Source data:
>>>

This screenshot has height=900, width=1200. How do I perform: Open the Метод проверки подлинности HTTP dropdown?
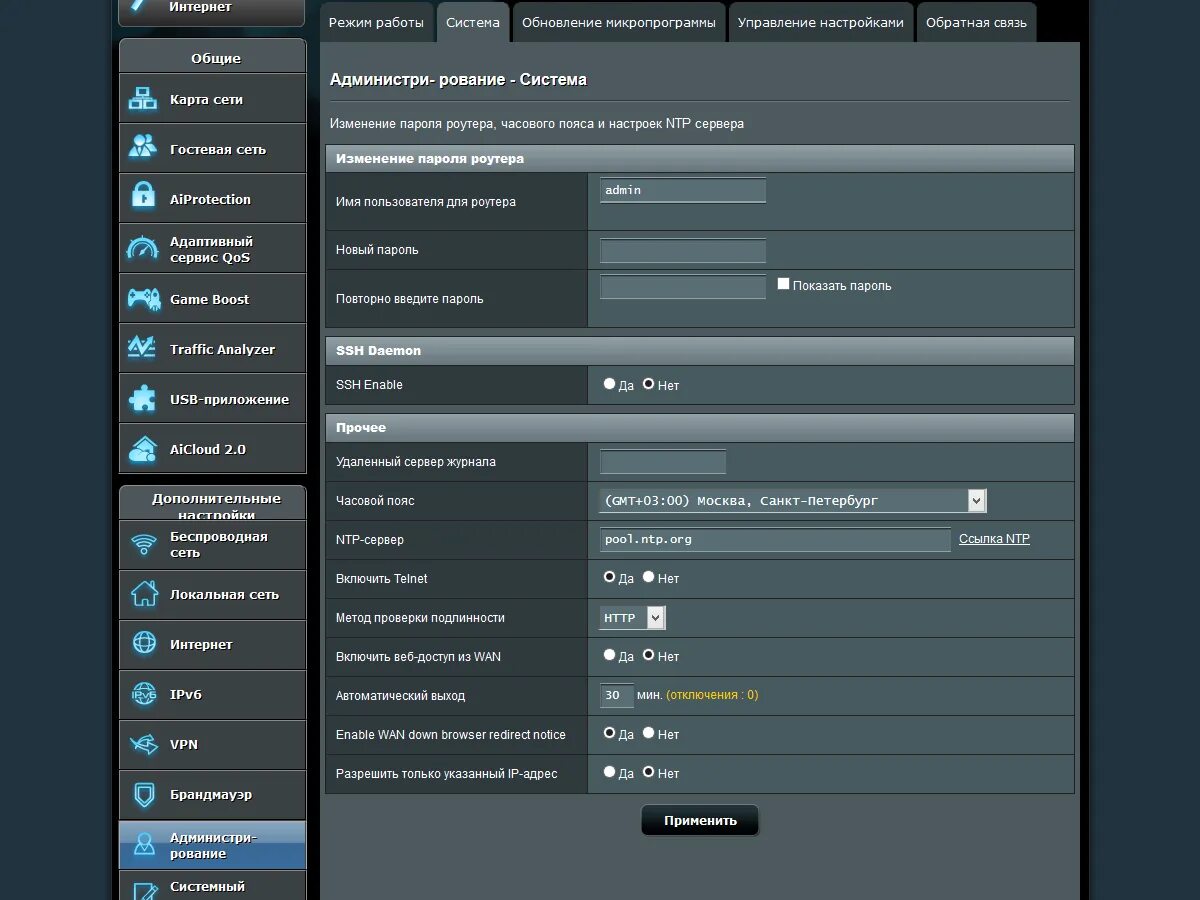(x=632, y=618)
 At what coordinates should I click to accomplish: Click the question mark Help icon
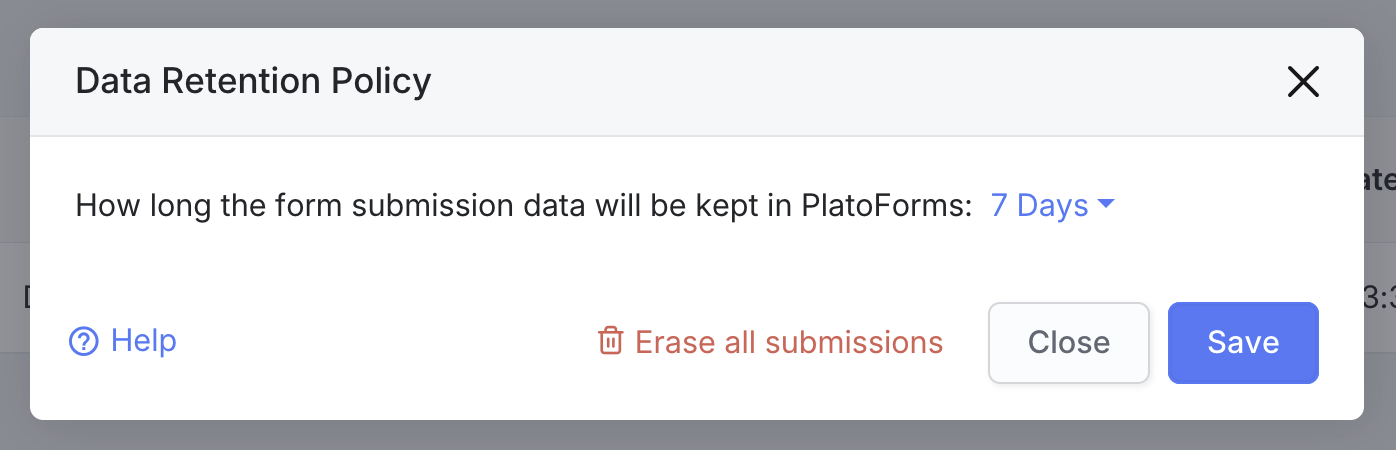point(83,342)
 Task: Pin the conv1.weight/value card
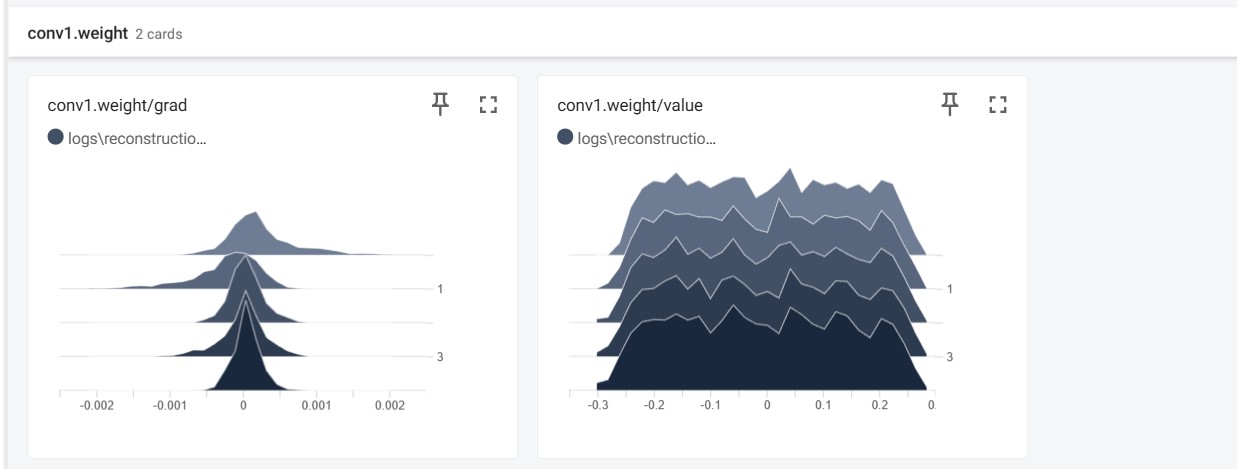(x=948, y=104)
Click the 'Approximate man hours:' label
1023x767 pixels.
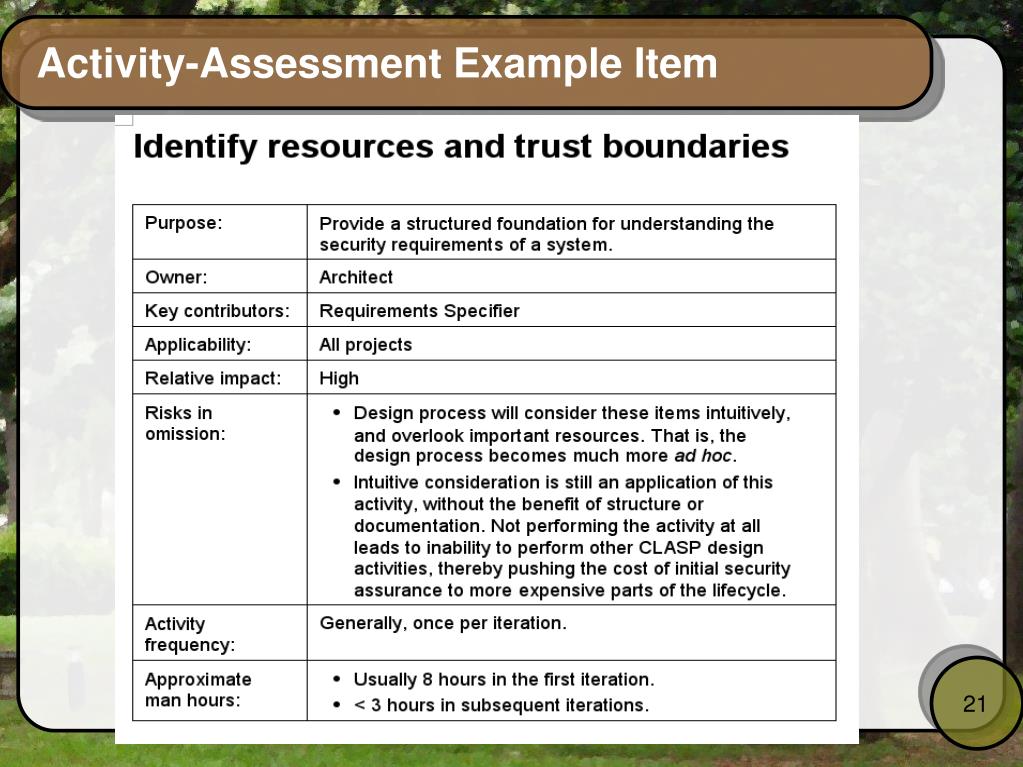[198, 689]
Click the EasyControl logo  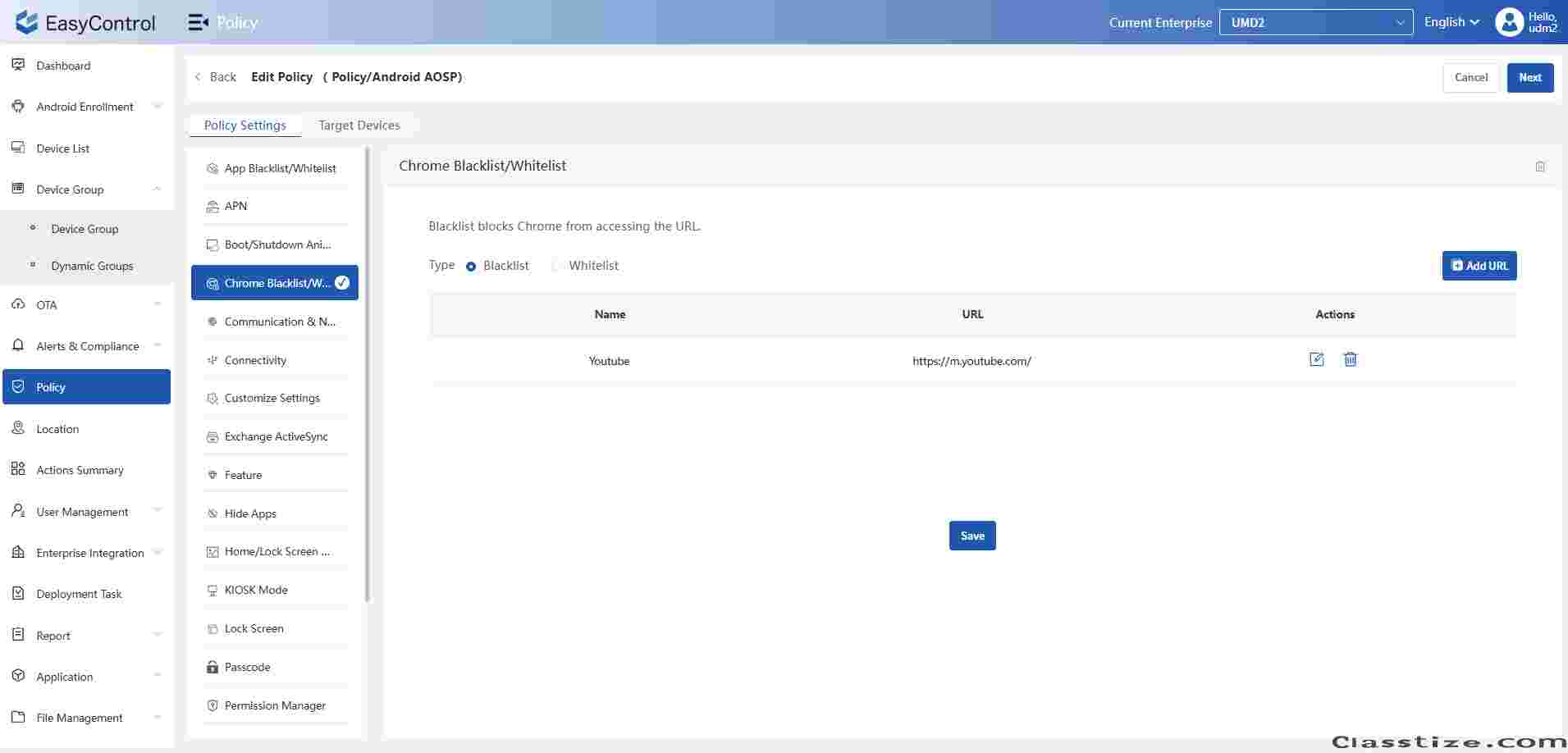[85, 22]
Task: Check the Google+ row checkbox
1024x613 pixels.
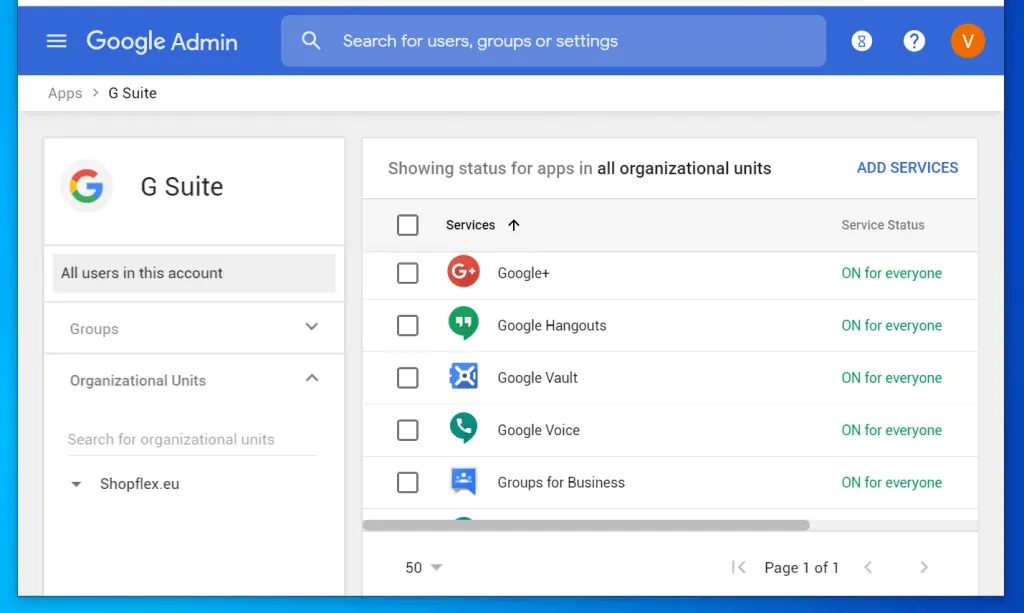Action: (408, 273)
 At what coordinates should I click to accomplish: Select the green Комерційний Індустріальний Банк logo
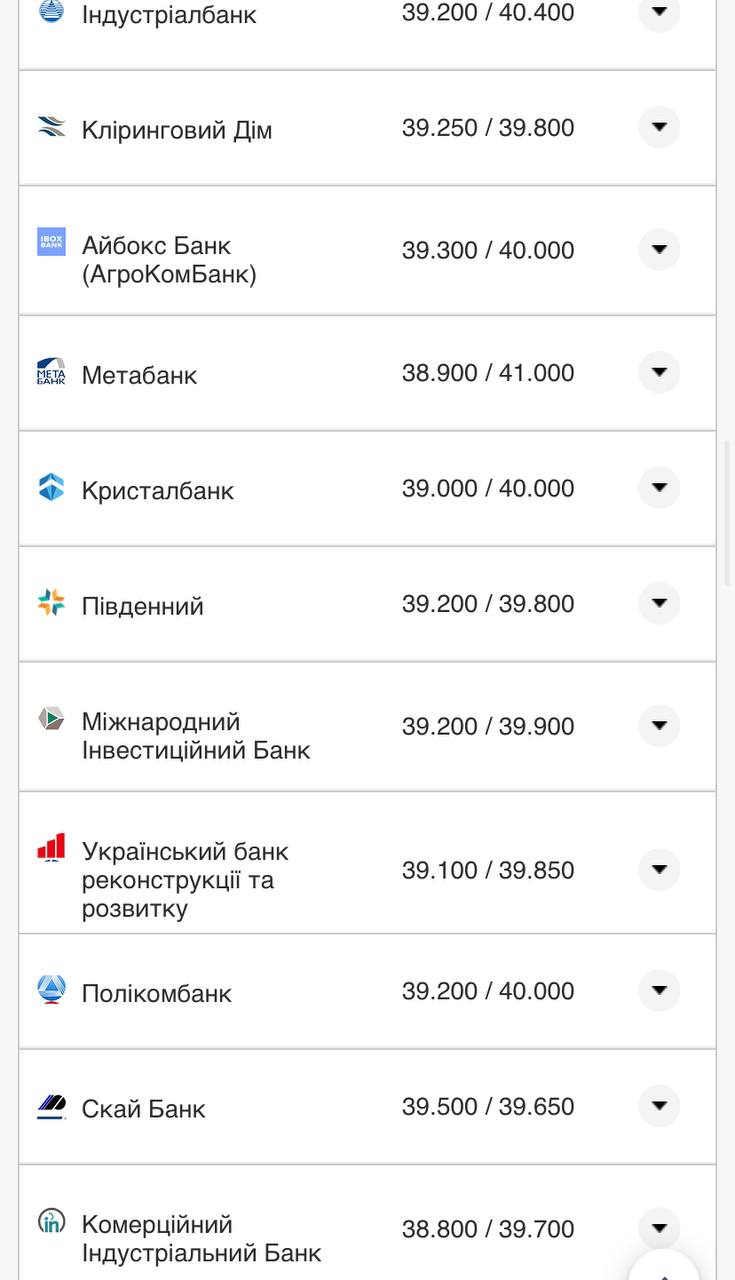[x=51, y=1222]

<<<

» AIM: Retype the records word for word, beginning at the line that contains "Task: Check the Google+ row checkbox" and continuing through the end of the records. Leave the pictures out of your answer.

» WRITTEN ANSWER:
Task: Check the Google+ row checkbox
1024x613 pixels.
Action: (408, 273)
 At what coordinates should I click to accomplish: Select the green Комерційний Індустріальний Банк logo
[x=51, y=1222]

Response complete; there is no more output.